This is a practical walkthrough of room “En-Pass” from TryHackMe. Although this room is marked as easy level, but for me it was kind of difficult level. This room is aimed at tricky web application Exploits and PrivEsc.
This walkthrough will be explanatory, because I learned couple new things from this room. So, don’t mind my blabbering.
Passwords, hashes and Flags will be redacted to encourage you to solve those challenges on your own.
First Things First
Deploy the target machine (this machine might take upto 3–5 minutes to load and accessible)
There are two ways to access the deployed target machine.
1) Use attacker box — Provided by TryHackMe, it consist of all the required tools available for attacking.
2) Use OpenVpn configuration file to connect your machine (kali linux) to their network.
For the sake of demonstration I am using OpenVPN connection on my Kali Linux machine.
We won’t be using Metasploit for this challenge
All of my further commands will be executed as normal user not as root. So, if you’re also not executing all the commands as root then make sure to use sudo, as it can give you permission to run elevated programs.
There are two flags to collect and one name path to complete this room
We will kick off this room with enumerating target using Nmap.
We got two open ports on target, HTTP and SSH service with respective version information. As you can see HTTP is not running on default port (80) and SSH version is vulnerable for username enumeration (Check on Exploit-DB).
If we visit HTTP service then we’d see three images with messages on them. Two messages are in cipher text (Caesar Cipher) and one is in clear text. If we convert from cipher to clear text then we’d get “best of luck” and “A sad Man”, something like that. There’s no robot.txt file too, even if we check the page source, there’s nothing.
So, we have to go with directory enumeration on HTTP service to find any pages or directories on target. Let’s pull up GoBuster and find.
We got couple pages and directories on target. Let’s find reg.php is.
We have here an input field. If we input any text, it returns “try again”. If we check the page source, then we’d see a php code.
So, there’s a filter which we need to bypass. There are some conditions to be met in order to bypass the above filter. The input shouldn't have any Alphabets (lower or caps), nor any numbers, it means we have to try with only special characters. There’s an explode parameter which separates input strings using “,”. If all the conditions match and our values of array (input) match to the $sum ==9 then it will show the result.

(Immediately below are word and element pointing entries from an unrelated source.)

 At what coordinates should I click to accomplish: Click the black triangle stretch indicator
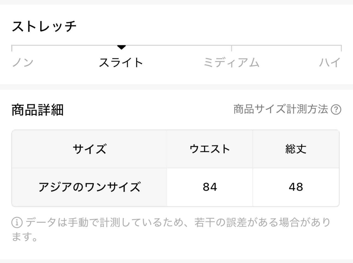[121, 47]
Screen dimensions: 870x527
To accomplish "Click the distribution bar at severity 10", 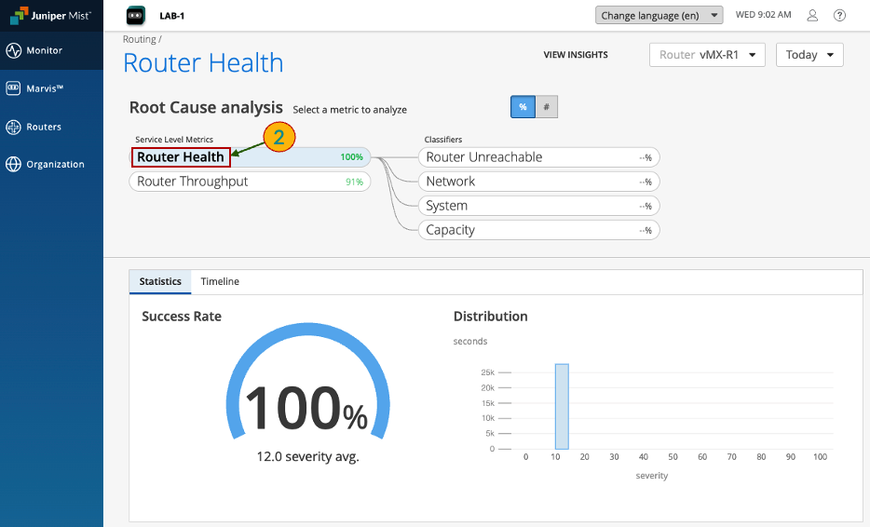I will click(562, 406).
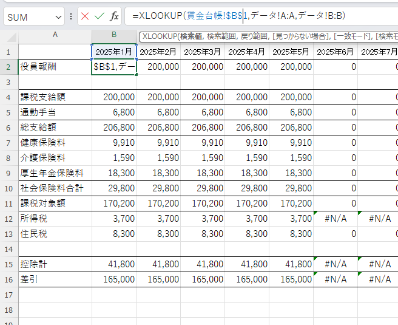Select the #N/A cell in 所得税 row for 2025年6月
The width and height of the screenshot is (398, 325).
tap(335, 219)
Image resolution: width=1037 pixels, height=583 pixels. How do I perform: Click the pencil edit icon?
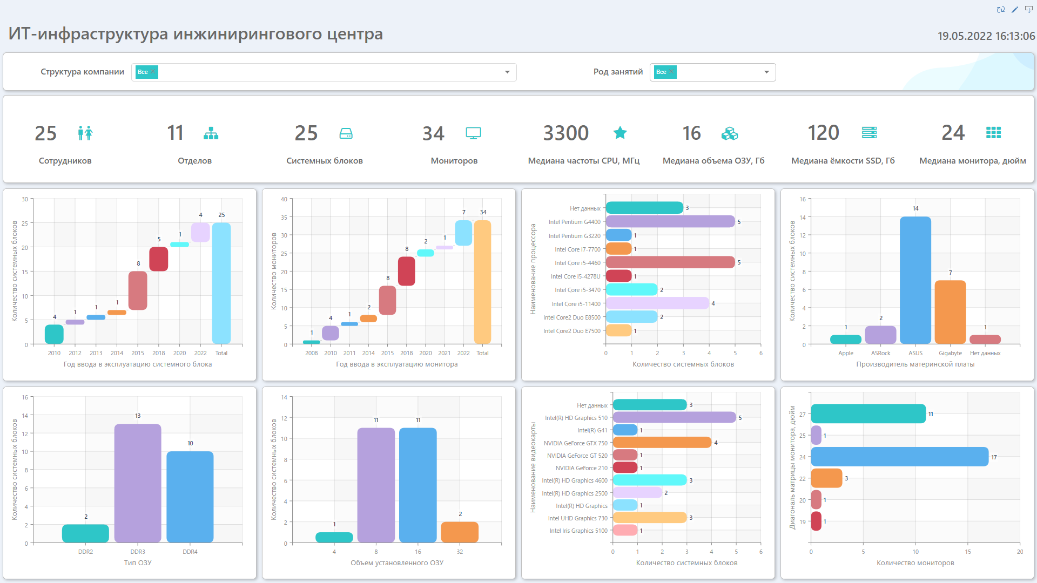tap(1015, 9)
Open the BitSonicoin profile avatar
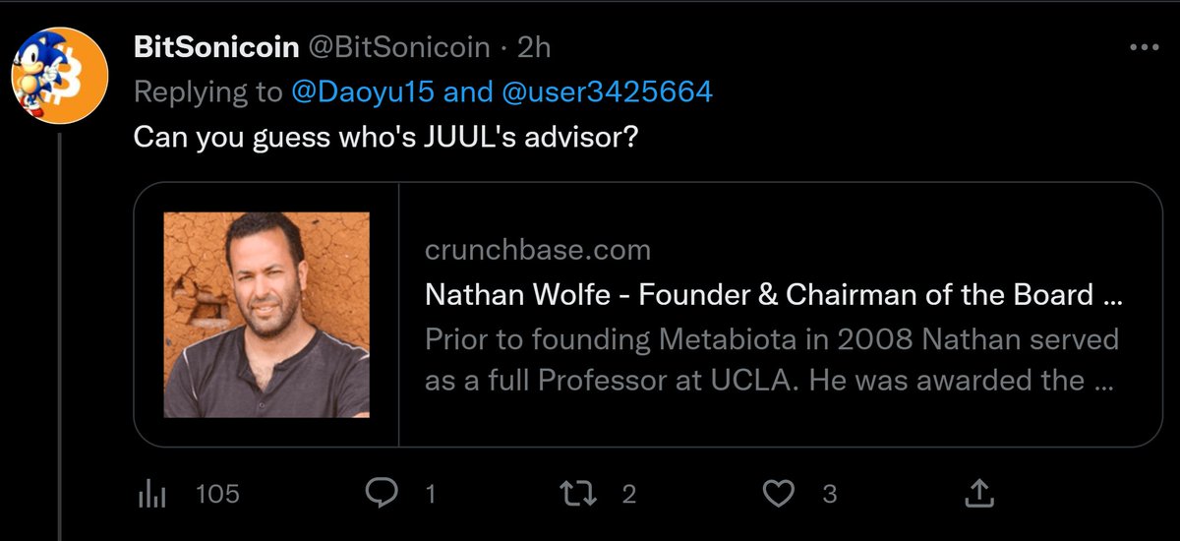The width and height of the screenshot is (1180, 541). (59, 75)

I performed trial and error on a online php compiler to get that echo as result.
So, if we input $$,!!,&,^^,@,^^,$$,*,))) then we’d get the result. Let’s try it on target web page.
Nice, we got result and it’s a password. We could try with SSH but we still don’t have any username. Let’s Keep enumerating further using different approach.
Let’s fire up DirSearch and directories.
Before trying DirSearch, I tried with GoBuster and it didn’t have recursive function to find directories, so I had to do manually. The best thing about DirSearch is recursive with level of depths to brute force.
Initially we’d get these two forbidden directories on target machine.
As you can see the HTTP status code is 301, that means it’s not accessible to us. DirSearch adds the directory to the queue once it finds any. We need keep searching until unless we get HTTP status code 200.
As you can see after many attempts, we found a directory/file with h HTTP status code 200. Let’s visit that and ind out what it is.
Aight, we got encrypted private key from that DirSearch result. We can use this for SSH authentication, but we don’t have username yet, without username it’s not possible to authenticate.
After trying couple hours, I couldn't able to enumerate the username, even after using different wordlists. So, what I conclude is that, they must have a custom username which is not part of any wordlist.
There’s another php page names 403.php. Upon visiting that page, it shows us custom error message.
At the moment I didn’t know whether there’s any trick to this or just regular forbidden message. So, I tired a lot of things before finding out about 403 bypass techniques and also there’s a hint from THM.
Using 403fuzzer python application, This tool will check the endpoint with a couple of headers such as
X-Forwarded-ForIt will also apply different payloads typically used in dir traversals, path normalization etc. to each endpoint on the path.
I am excluding some of the response code from seeing in the result. It tries with many payloads to bypass the 403 page and you might see a lot of 200 response code, but you have to filter based on length result.
We got the payload, now we need to execute directly in browser to get the result.
Whoop, whoop, we got the username. We have a private key and username to access SSH now. Let’s try it.
So, we have to save the private key, change the permissions and run the SSH on target. The private which we fetched from target, is encrypted, SSH will ask you to provide the password for that. We have also got it from encase input, provide it and *hacker voice* you are in.
We got our first user flag, now we need to escalate our privileges by find any misconfigurations.
I started with finding any binary which has SUID bit enabled and moved to LinPeas and LinEnum, but unfortunately I couldn't find any misconfigurations. Then I ran Pspy application.
pspy is a command line tool designed to snoop on processes without need for root permissions. It allows you to see commands run by other users, cron jobs, etc. as they execute.
While combing through all the data which I got from pspy, I got this.
This is being executed by root user, every minute. If we check the /opt directory, then we’d find the script.
We can read and execute this file, but can’t edit it. But, fortunately this file is owned by root. Upon execution of this py file, it gives us below error.
It’s looking for a yml file in /tmp directory and that file is not available to load. Even if we check the /tmp directory, there’s nothing named file.yml.
I googled ‘python yaml.load’ and to my surprise it’s deprecated since 2006 because it is unsafe as it is possible to call system commands. Source
Now we need to create a file in /tmp directory with name file.yml with python system call to our exploit.
Chmod 4777 (chmod a+rwx,ug+s,+t,g-s,-t) sets permissions so that, (U)ser / owner can read, can write and can execute. (G)roup can read, can write and can execute. (O)thers can read, can write and can execute.
We are copying bash binary /tmp directory and changing the permission with chmod 4777 of that binary.
As you can see from above two images, after a minute of creating file.yml, we got our bash binary in /tmp directory. Now we need to execute this binary to get root shell.
We got all the flags required to complete this rooms.
Thank you for reading this blog. While attempting this challenge I learned so many things. This was unique target with unique vulnerability.